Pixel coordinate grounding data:
####

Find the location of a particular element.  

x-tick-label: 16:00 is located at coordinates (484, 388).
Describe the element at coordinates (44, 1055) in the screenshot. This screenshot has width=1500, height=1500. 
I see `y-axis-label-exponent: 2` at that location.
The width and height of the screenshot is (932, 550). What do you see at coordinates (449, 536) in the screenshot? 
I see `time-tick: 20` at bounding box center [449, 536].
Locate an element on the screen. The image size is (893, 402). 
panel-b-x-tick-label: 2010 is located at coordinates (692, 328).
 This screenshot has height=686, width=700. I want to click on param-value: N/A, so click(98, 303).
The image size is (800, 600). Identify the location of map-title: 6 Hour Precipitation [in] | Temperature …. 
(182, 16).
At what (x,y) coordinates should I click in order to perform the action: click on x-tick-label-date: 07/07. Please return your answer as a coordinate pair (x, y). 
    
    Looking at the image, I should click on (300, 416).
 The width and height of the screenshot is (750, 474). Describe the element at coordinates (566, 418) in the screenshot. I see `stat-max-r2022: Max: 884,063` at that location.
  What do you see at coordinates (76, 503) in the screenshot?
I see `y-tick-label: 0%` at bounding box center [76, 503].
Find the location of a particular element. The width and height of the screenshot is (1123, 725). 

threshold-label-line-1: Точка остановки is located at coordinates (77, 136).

####

**Instructions to follow**. Rewrite the data from the line containing "The width and height of the screenshot is (932, 550)." through the end, inclusive, replacing "Identify" with "Determine" and leaving everything else unchanged.

**Response to this exercise**.
The width and height of the screenshot is (932, 550). What do you see at coordinates (449, 536) in the screenshot? 
I see `time-tick: 20` at bounding box center [449, 536].
Locate an element on the screen. The image size is (893, 402). 
panel-b-x-tick-label: 2010 is located at coordinates (692, 328).
 This screenshot has height=686, width=700. I want to click on param-value: N/A, so click(98, 303).
The image size is (800, 600). Determine the location of map-title: 6 Hour Precipitation [in] | Temperature …. 
(182, 16).
At what (x,y) coordinates should I click in order to perform the action: click on x-tick-label-date: 07/07. Please return your answer as a coordinate pair (x, y). 
    
    Looking at the image, I should click on (300, 416).
 The width and height of the screenshot is (750, 474). Describe the element at coordinates (566, 418) in the screenshot. I see `stat-max-r2022: Max: 884,063` at that location.
  What do you see at coordinates (76, 503) in the screenshot?
I see `y-tick-label: 0%` at bounding box center [76, 503].
Find the location of a particular element. The width and height of the screenshot is (1123, 725). 

threshold-label-line-1: Точка остановки is located at coordinates (77, 136).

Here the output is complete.